“録音した自分の声が変に聞こえて衝撃を受けた”とか,“落ちこんだ”という話をよく聞きます.そうなる理由として,“自分で聞こえる声は体内をつたわる音と空気中を伝わる音がいっしょに聞こえているのにたいして,録音した声は空気中を伝わる音だけであるから音質がちがって聞こえる,録音した声はふだん聞きなれない声だから変に聞こえるのだ”という説明がなされます.そして録音した声こそがまわりの人に聞こえる“ほんとうの声”であるといわれるのがふつうです.こうした説明がどこまでほんとうなのかを確かめてみます.
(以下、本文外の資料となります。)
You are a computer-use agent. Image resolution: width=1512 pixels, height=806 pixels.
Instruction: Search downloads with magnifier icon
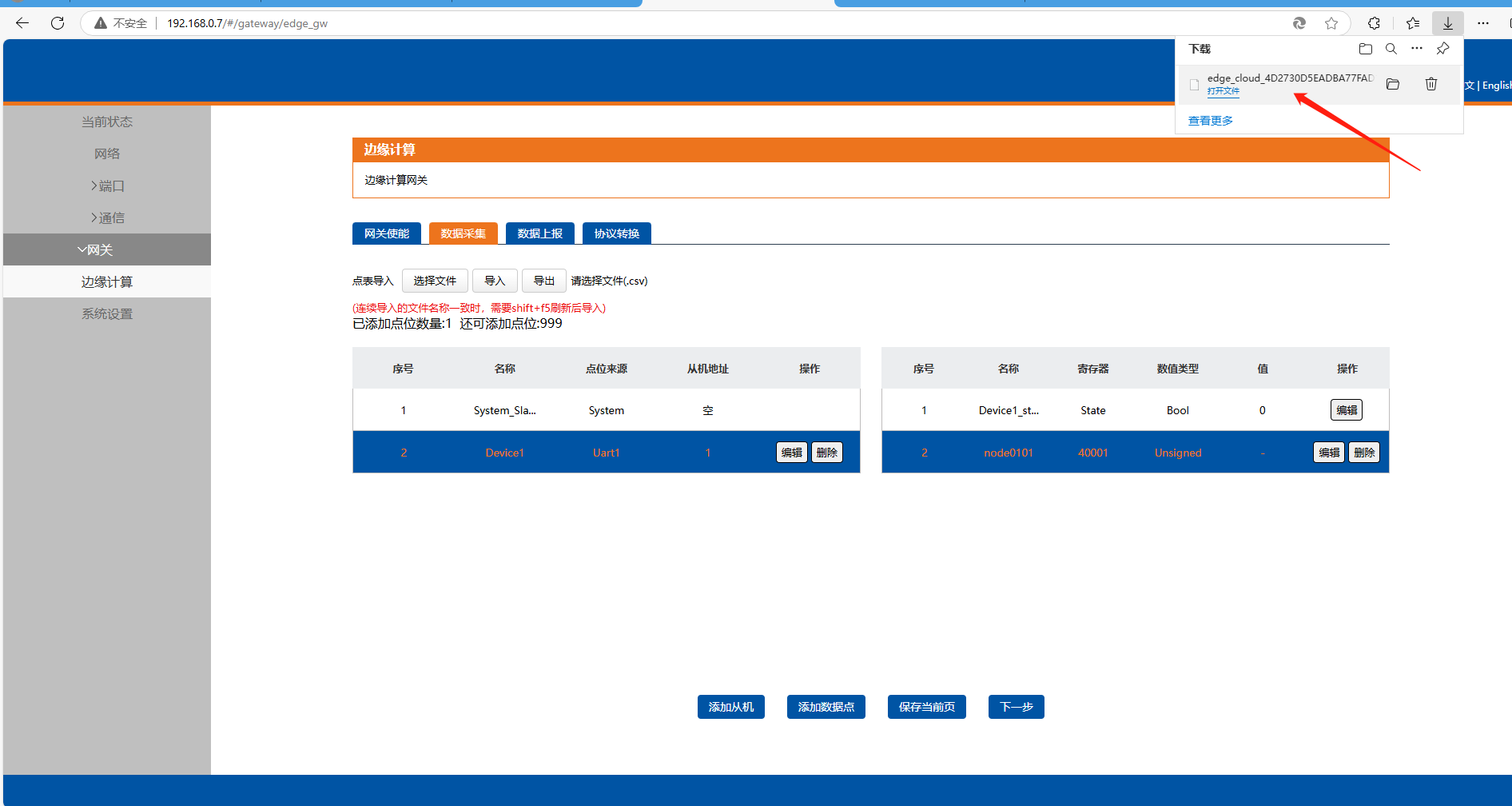(x=1391, y=49)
マイクを耳にさしこむことにより,体内をつたわる声(骨導音)と空気中を伝わる声(気導音)を両方ひろってやれば,自分に聞こえる声を録音できます.ここでは,電話録音用のマイク SONY ECM-TL1 を2個用意して,(A)片方を耳にさしこみ,(B)もう片方を顔の前50cmほどの場所において,ステレオレコーダーの左右に振り分ける方法で同時に録音しました.耳に深くさしこむと骨導音が強くなりすぎるので,かるくさしこみました.
A.耳にマイクをかるく挿入して録音 自分に聞こえる声です.
B.顔の50cmほど前方にマイクを置いて録音 まわりの人に聞こえる声です.これが “録音した声” “変に聞こえる声”です.
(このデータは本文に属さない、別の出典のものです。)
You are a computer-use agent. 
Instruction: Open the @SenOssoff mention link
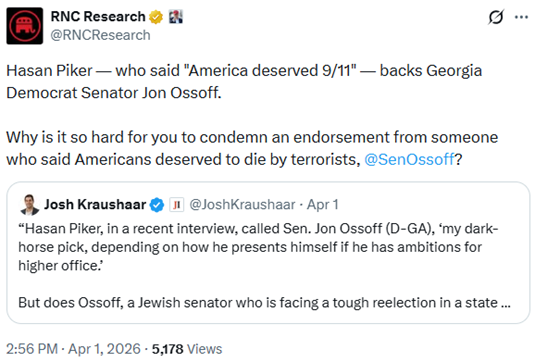coord(409,159)
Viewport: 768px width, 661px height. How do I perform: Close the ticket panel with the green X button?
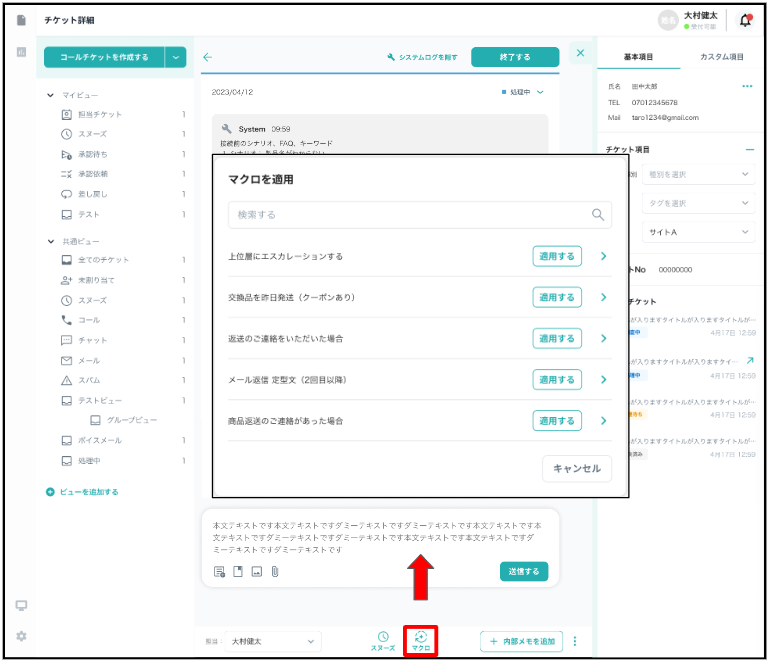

聞いてみるとわかるとおり,両方の声質はかなりちがっています.ためしに,Aを何度もくりかえし聞いたあと,Bを聞いてみてください.変に聞こえると思います.そのあとは,Bをくりかえし聞いて,そのあとAを聞いてみてください.やはり,変な声に聞こえると思います.つまり,聞きなれた声とちがう声を急に聞くと変に聞こえるわけです.
ちなみに現在の私は,録音した声(気導音だけの録音)を日頃から聞いているので,AとBを交互に聞き比べたときには,かえってAの録音のほうが,低音がこもって変に聞こえます.声を出しているときに聞こえる声は,たしかに,Aの録音とおなじです.にもかかわらず,Bの録音のほうが親しみのある声に聞こえるのです.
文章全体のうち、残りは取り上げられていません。